Les enfants d'Israël firent encore ce qui est mal aux yeux de l'Éternel, et l'Éternel les livra entre les mains des Philistins pendant quarante ans.
2 En er was een man van Zora, uit het geslacht van een Daniet, wiens naam was Manoach; en zijn huisvrouw was onvruchtbaar en baarde niet.
Il y avait un homme de Tsorea, de la famille des Danites, dont le nom était Manoach; sa femme était stérile et sans enfants.
3 En een Engel des HEEREN verscheen aan deze vrouw, en Hij zeide tot haar: Zie nu, gij zijt onvruchtbaar, en hebt niet gebaard; maar gij zult zwanger worden, en een zoon baren.
L'ange de Yahvé apparut à la femme et lui dit: « Voici, tu es stérile et sans enfants; mais tu concevras et tu enfanteras un fils.

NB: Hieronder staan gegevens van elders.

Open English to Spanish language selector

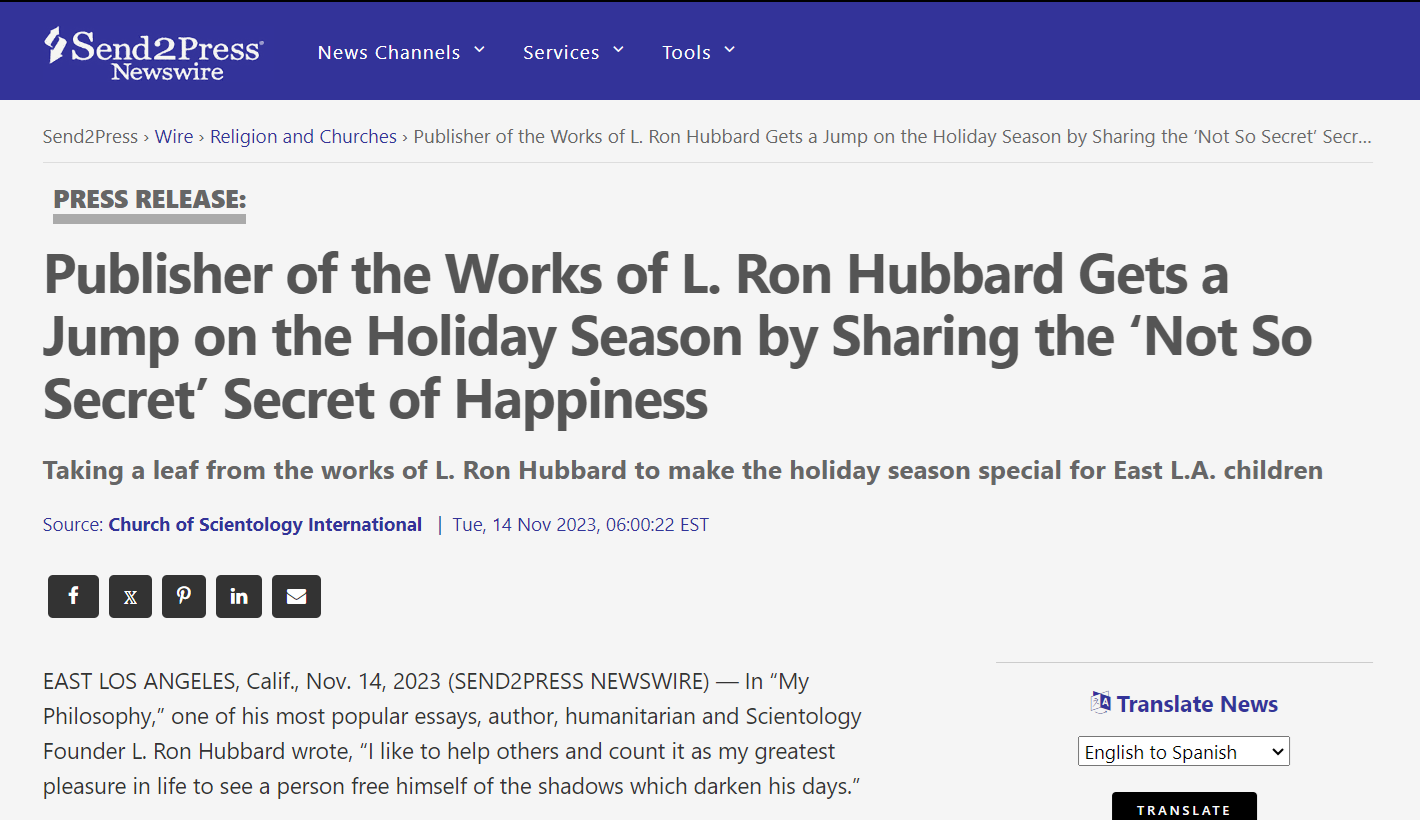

4 Zo wacht u toch nu, en drink geen wijn noch sterken drank, en eet niets onreins.
Maintenant, prends garde, ne bois pas de vin ni de boisson forte, et ne mange pas de choses impures;
5 Want zie, gij zult zwanger worden, en een zoon baren, op wiens hoofd geen scheermes zal komen; want dat knechtje zal een Nazireer Gods zijn, van moeders buik af; en hij zal beginnen Israel te verlossen uit der Filistijnen hand.
car voici, tu concevras et tu enfanteras un fils. Aucun rasoir ne viendra sur sa tête, car l'enfant sera naziréen à Dieu dès le ventre de sa mère. C'est lui qui commencera à sauver Israël de la main des Philistins. »
6 Toen kwam deze vrouw in, en sprak tot haar man, zeggende: Er kwam een Man Gods tot mij, Wiens aangezicht was als het aangezicht van een Engel Gods, zeer vreselijk; en ik vraagde Hem niet, van waar Hij was, en Zijn naam gaf Hij mij niet te kennen.
Alors la femme vint le dire à son mari, en disant: « Un homme de Dieu est venu à moi, et son visage était comme celui de l'ange de Dieu, très impressionnant. Je ne lui ai pas demandé d'où il venait, et il ne m'a pas dit son nom;
7 Maar Hij zeide tot mij: Zie, gij zult zwanger worden, en een zoon baren; zo drink nu geen wijn noch sterken drank, en eet niets onreins; want dat knechtje zal een Nazireer Gods zijn, van moeders buik af tot op den dag zijns doods.
mais il m'a dit: 'Voici que tu vas concevoir et enfanter un fils; et maintenant ne bois ni vin ni boisson forte. Ne mange pas de choses impures, car l'enfant sera naziréen pour Dieu depuis le ventre de sa mère jusqu'au jour de sa mort.'"
8 Toen aanbad Manoach den HEERE vuriglijk, en zeide: Och, HEERE! dat toch de Man Gods, Dien Gij gezonden hebt, weder tot ons kome, en ons lere, wat we dat knechtje doen zullen, dat geboren zal worden.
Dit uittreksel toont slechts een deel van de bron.